But I can’t do that anymore. And somehow, in my pain, I stumbled upon FMH. And found that there were other people like me – other people who had the same concerns and the same questions. People who were willing to stand up for what they believed, even if all of it didn’t come over a pulpit in Salt Lake. Genuine people with real stories, real lives,real problems and real testimonies. A group of people I felt I connected with.
I’m still waiting for the supposed blessings from serving my mission. I hope they come in time, and I hope that somewhere out there, God is okay with my mission, and, more importantly, me – the true me, the me I’m still discovering. Even if that me is a feminist.
9 Responses to “as missionaries do”
Quit comparing yourself to the boys. Only you thought about it as women vs the men. The elders were too busy taking care of their areas. You also look at it the wrong way: the point of your mission was to serve the Lord more than to build camaraderie. Women going on a mission isn’t mandatory. When you choose to do something that isn’t mandatory for you, don’t expect people to go out of their way to facilitate you.
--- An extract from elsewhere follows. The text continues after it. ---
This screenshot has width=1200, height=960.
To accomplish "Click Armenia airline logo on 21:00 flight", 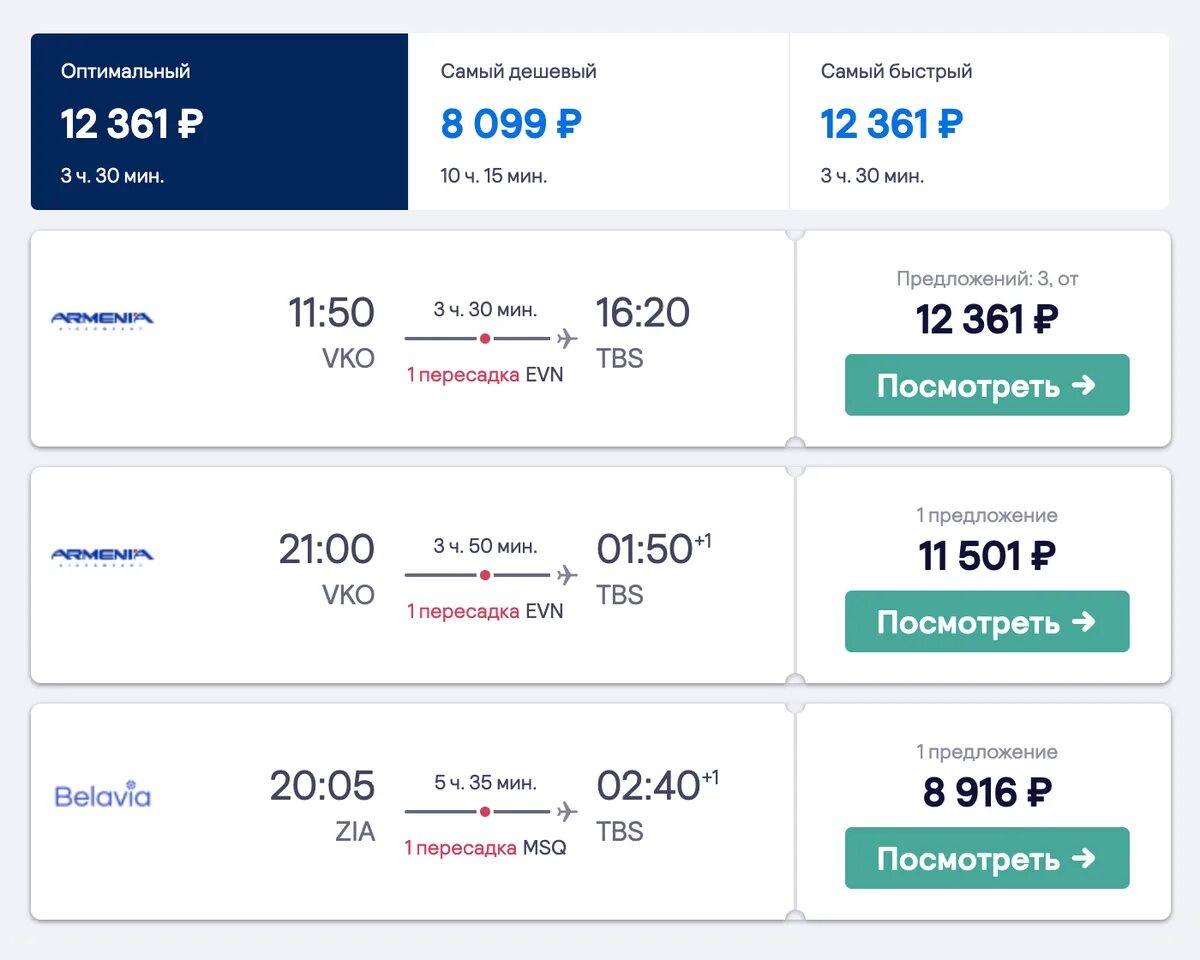I will pos(102,556).
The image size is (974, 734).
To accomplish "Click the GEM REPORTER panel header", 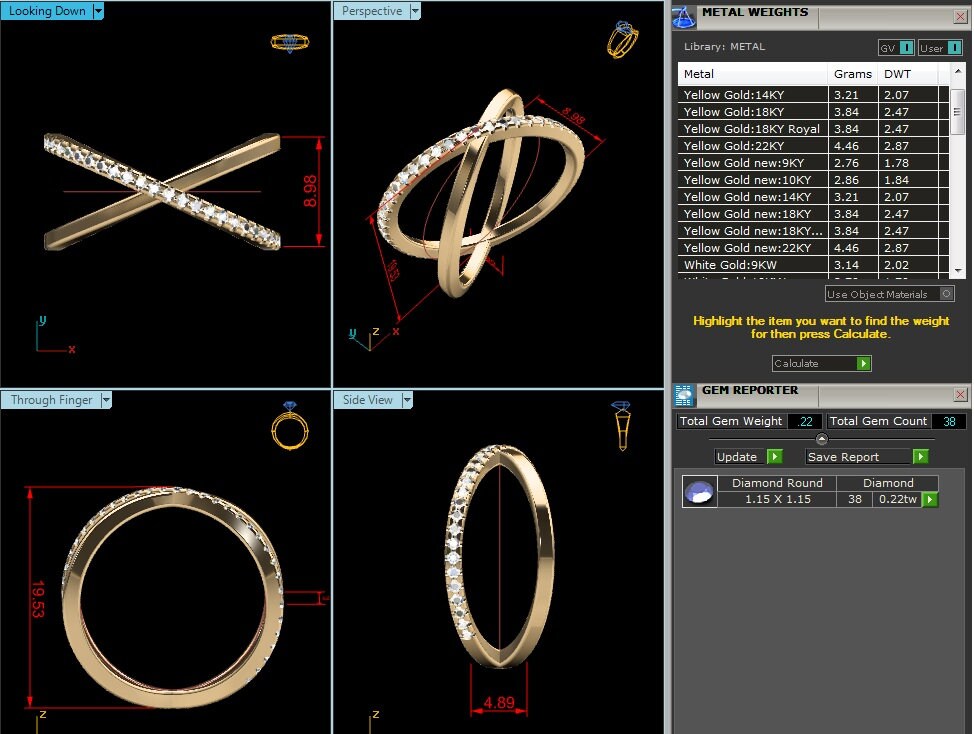I will (750, 391).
Hey, this was a really shitty thing to say and you should feel bad for saying it.
Thank you Janeva for writing such a wonderful post!
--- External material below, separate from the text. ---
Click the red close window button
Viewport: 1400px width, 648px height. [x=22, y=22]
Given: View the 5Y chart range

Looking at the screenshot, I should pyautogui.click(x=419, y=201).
When attacking a post, you should really leave your name because it shows that you can stand by your opinion. Otherwise, it’s kind of empty.
While the point of her mission was to serve the Lord, it is hard to focus when one’s needs aren’t being met, and that includes nurturing on some level (from friends, family, mentors, etc…).
The reason men didn’t (and don’t) think about women vs men is because they are the privileged party. As you take away one’s privilege, it becomes an identifying factor. I believe it is Michael Kimmel, a revered sociologist, who discusses that as you are privileged in a particular way, that quality becomes invisible you.
Janeva, I think this post is absolutely beautiful. THank you for the insight into struggle and faith.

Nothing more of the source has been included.